_TASK STATEMENT_:
Write out every one of the records below verbatim, keeping them in the order given.

* START EXCERPTED RECORDS *

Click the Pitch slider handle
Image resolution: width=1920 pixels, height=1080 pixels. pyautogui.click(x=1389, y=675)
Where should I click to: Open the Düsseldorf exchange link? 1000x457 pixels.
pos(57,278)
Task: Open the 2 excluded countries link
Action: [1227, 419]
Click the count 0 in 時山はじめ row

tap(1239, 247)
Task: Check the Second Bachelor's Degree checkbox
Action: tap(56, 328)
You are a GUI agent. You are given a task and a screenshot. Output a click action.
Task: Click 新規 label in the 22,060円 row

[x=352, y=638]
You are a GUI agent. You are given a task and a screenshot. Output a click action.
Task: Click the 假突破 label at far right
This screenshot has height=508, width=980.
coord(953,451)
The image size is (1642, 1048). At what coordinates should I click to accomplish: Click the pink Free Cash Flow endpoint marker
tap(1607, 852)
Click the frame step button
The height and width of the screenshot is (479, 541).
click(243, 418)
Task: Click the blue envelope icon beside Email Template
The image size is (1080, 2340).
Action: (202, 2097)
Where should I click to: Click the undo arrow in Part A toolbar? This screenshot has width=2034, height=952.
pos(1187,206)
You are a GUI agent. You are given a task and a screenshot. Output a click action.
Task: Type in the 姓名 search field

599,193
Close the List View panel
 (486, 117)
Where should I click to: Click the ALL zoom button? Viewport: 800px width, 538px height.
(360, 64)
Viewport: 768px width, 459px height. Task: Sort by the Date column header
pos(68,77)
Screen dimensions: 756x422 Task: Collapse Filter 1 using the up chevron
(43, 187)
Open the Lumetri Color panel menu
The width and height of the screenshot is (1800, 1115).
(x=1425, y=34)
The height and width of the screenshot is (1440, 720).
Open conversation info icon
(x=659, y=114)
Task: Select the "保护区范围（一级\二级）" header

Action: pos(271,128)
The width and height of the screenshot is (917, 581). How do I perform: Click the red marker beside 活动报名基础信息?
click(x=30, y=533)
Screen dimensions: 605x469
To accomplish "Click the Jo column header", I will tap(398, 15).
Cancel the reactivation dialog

* END EXCERPTED RECORDS *

_CORRECT RESULT_:
Click the Pitch slider handle
Image resolution: width=1920 pixels, height=1080 pixels. pyautogui.click(x=1389, y=675)
Where should I click to: Open the Düsseldorf exchange link? 1000x457 pixels.
pos(57,278)
Task: Open the 2 excluded countries link
Action: [1227, 419]
Click the count 0 in 時山はじめ row

tap(1239, 247)
Task: Check the Second Bachelor's Degree checkbox
Action: tap(56, 328)
You are a GUI agent. You are given a task and a screenshot. Output a click action.
Task: Click 新規 label in the 22,060円 row

[x=352, y=638]
You are a GUI agent. You are given a task and a screenshot. Output a click action.
Task: Click the 假突破 label at far right
This screenshot has height=508, width=980.
coord(953,451)
The image size is (1642, 1048). At what coordinates should I click to accomplish: Click the pink Free Cash Flow endpoint marker
tap(1607, 852)
Click the frame step button
The height and width of the screenshot is (479, 541).
click(243, 418)
Task: Click the blue envelope icon beside Email Template
The image size is (1080, 2340).
Action: (202, 2097)
Where should I click to: Click the undo arrow in Part A toolbar? This screenshot has width=2034, height=952.
pos(1187,206)
You are a GUI agent. You are given a task and a screenshot. Output a click action.
Task: Type in the 姓名 search field

599,193
Close the List View panel
 (486, 117)
Where should I click to: Click the ALL zoom button? Viewport: 800px width, 538px height.
(360, 64)
Viewport: 768px width, 459px height. Task: Sort by the Date column header
pos(68,77)
Screen dimensions: 756x422 Task: Collapse Filter 1 using the up chevron
(43, 187)
Open the Lumetri Color panel menu
The width and height of the screenshot is (1800, 1115).
(x=1425, y=34)
The height and width of the screenshot is (1440, 720).
Open conversation info icon
(x=659, y=114)
Task: Select the "保护区范围（一级\二级）" header

Action: pos(271,128)
The width and height of the screenshot is (917, 581). How do I perform: Click the red marker beside 活动报名基础信息?
click(x=30, y=533)
Screen dimensions: 605x469
To accomplish "Click the Jo column header", I will tap(398, 15).
Cancel the reactivation dialog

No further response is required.